Your objective — Pick out each line of the listing below that contains the word "height", and copy those lines.

Provided data —
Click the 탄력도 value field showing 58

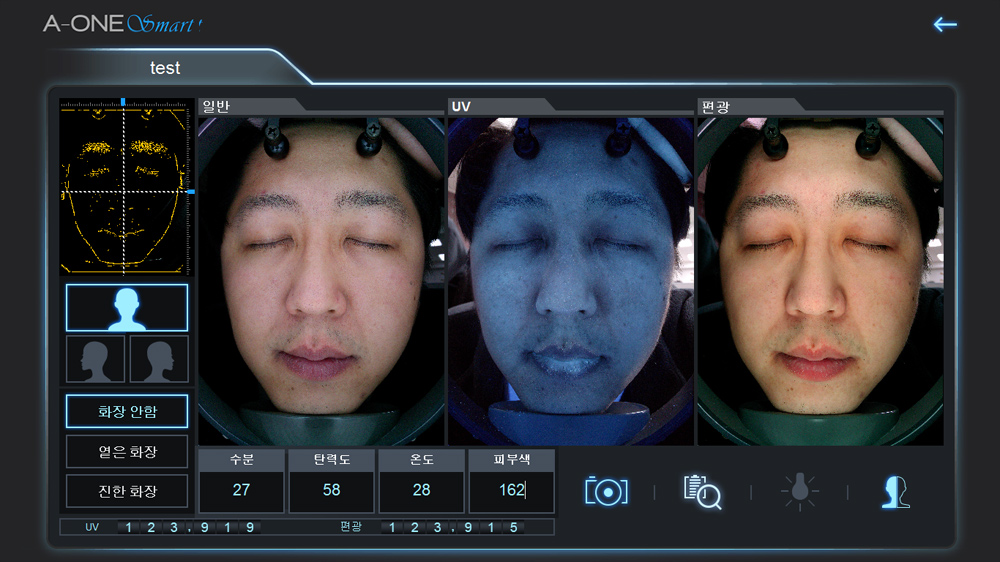point(331,491)
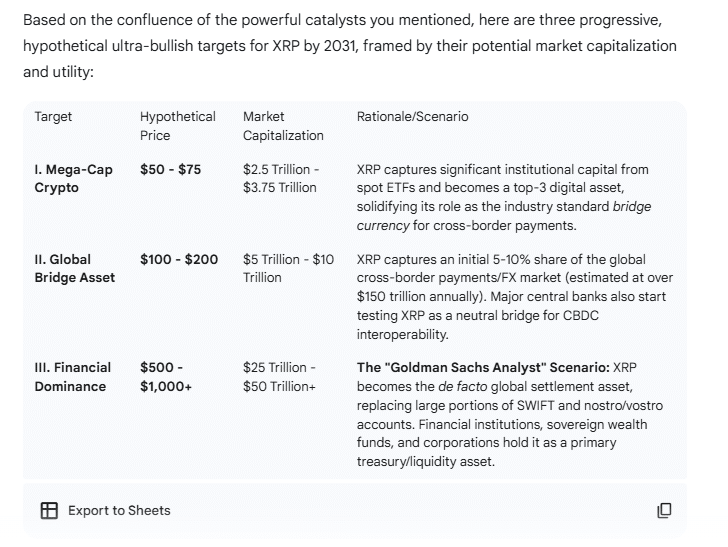Click the $5 Trillion - $10 Trillion cell
The height and width of the screenshot is (547, 728).
(x=288, y=268)
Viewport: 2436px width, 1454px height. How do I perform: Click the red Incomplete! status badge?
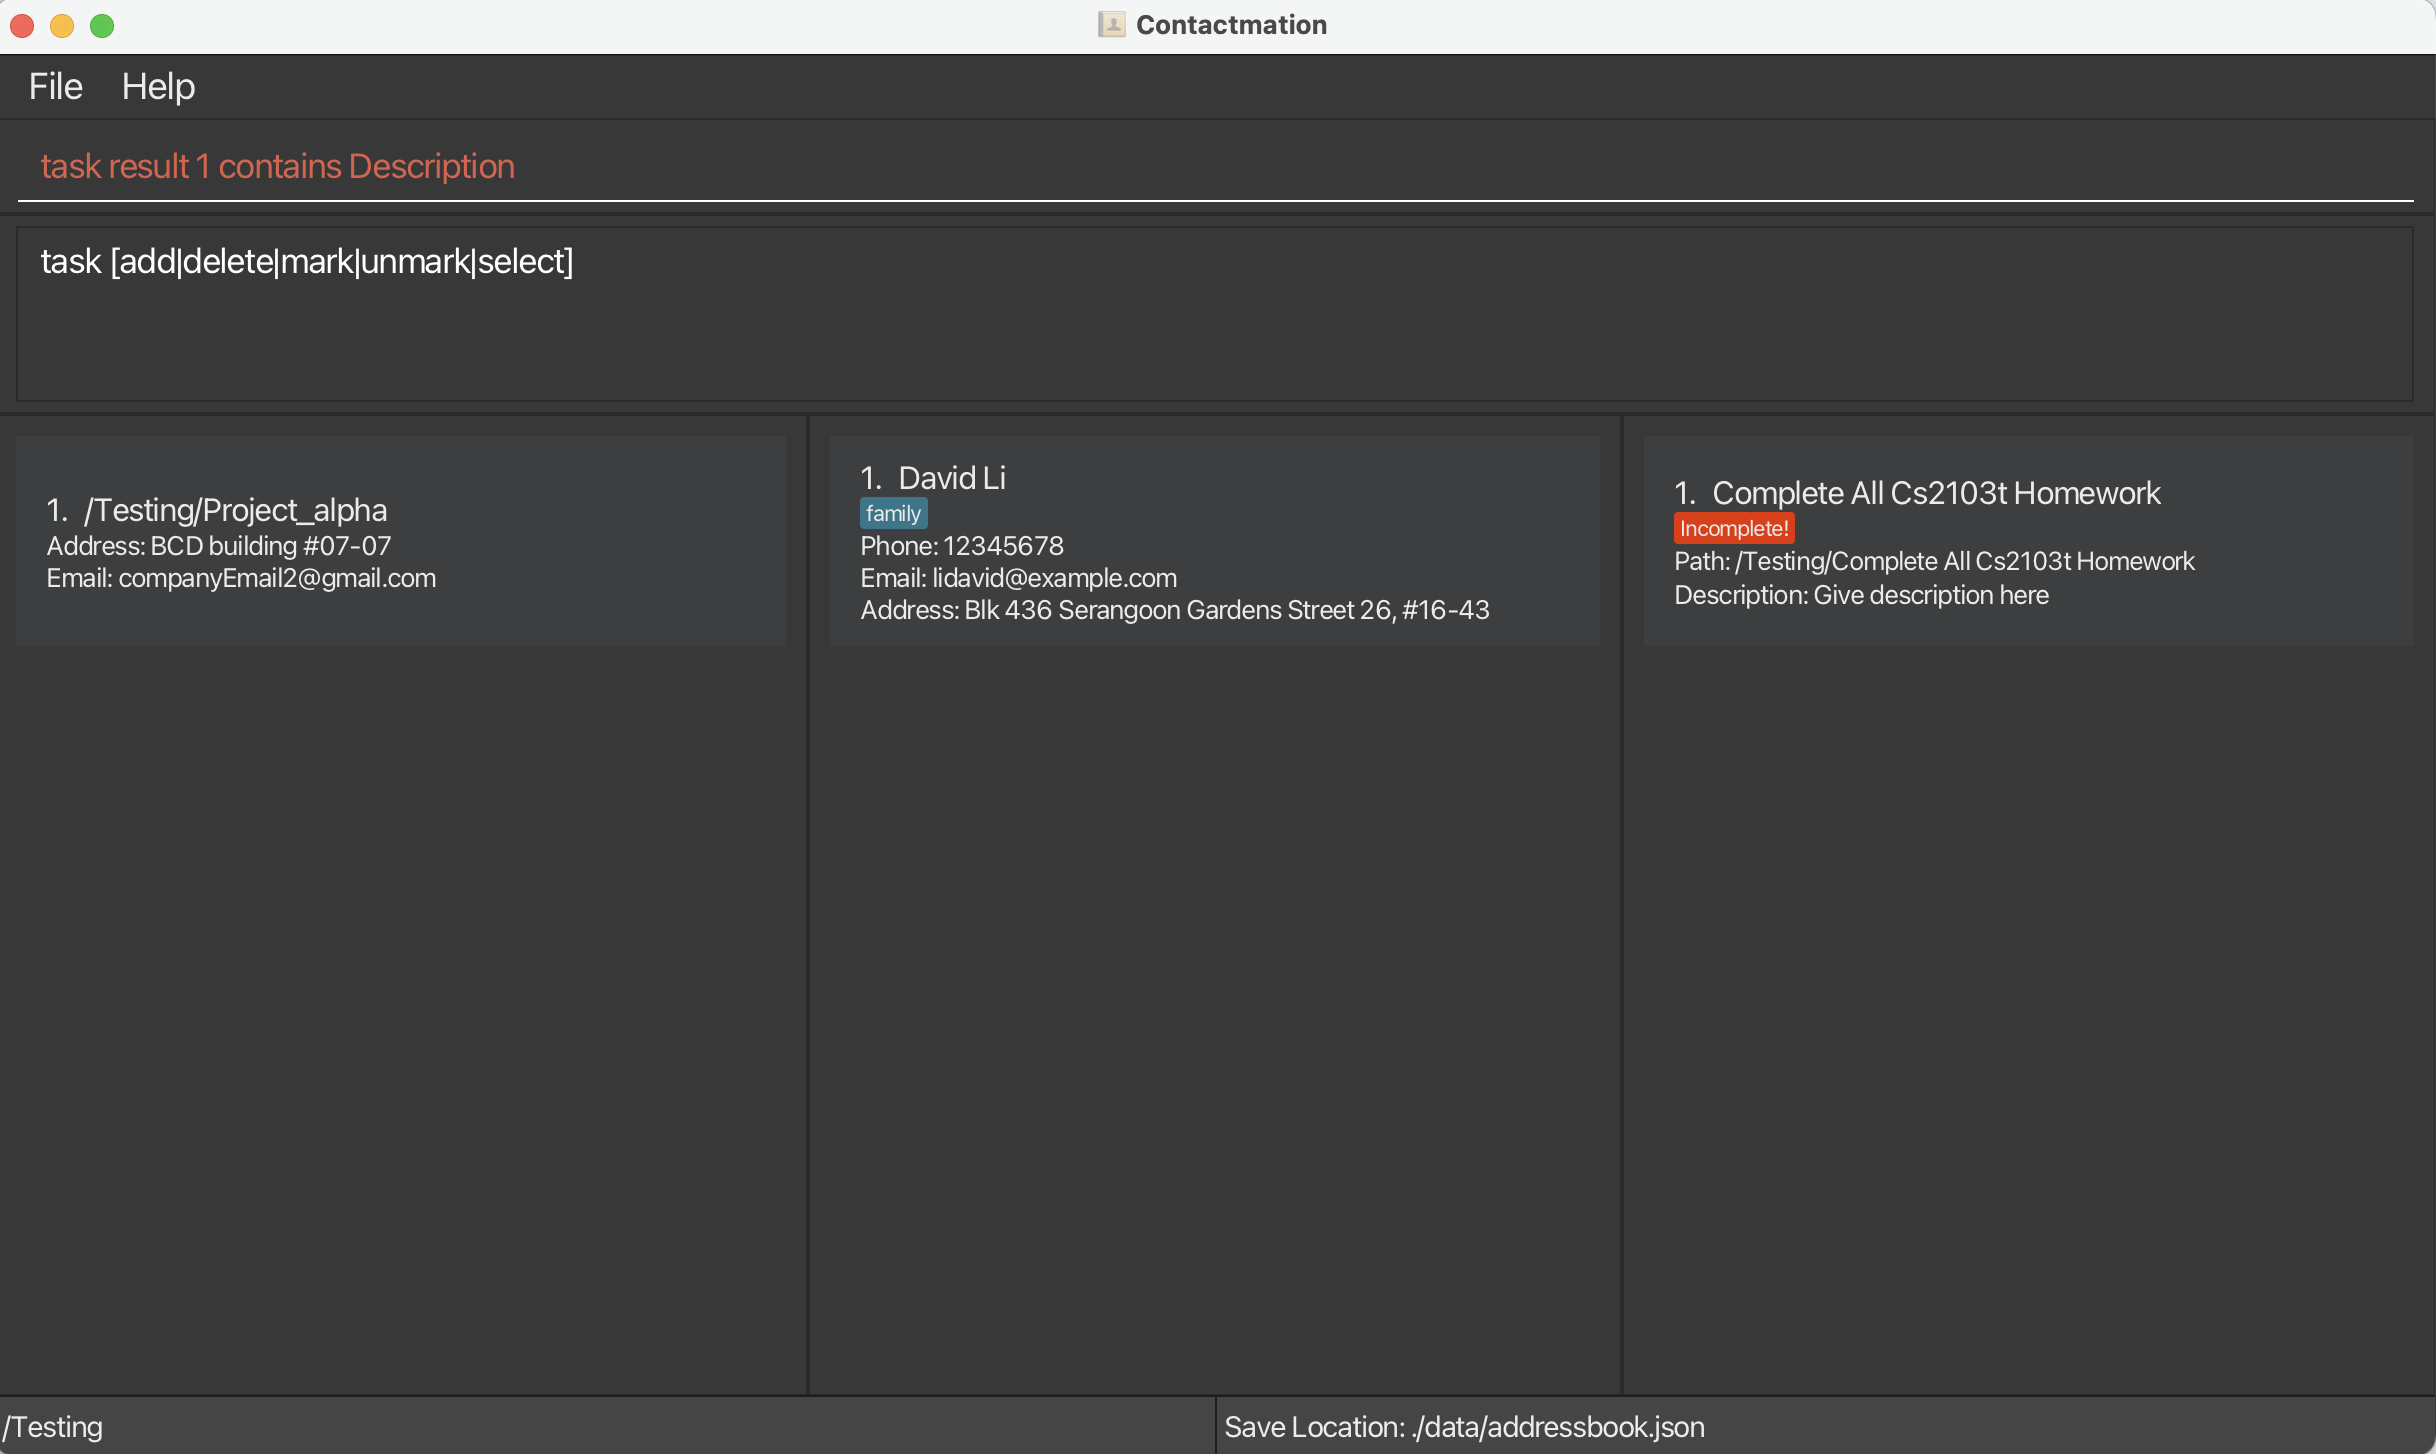[x=1733, y=529]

Response —
The height and width of the screenshot is (547, 728).
Viewport: 2436px width, 1454px height. How do I perform: Click the red Incomplete! status badge?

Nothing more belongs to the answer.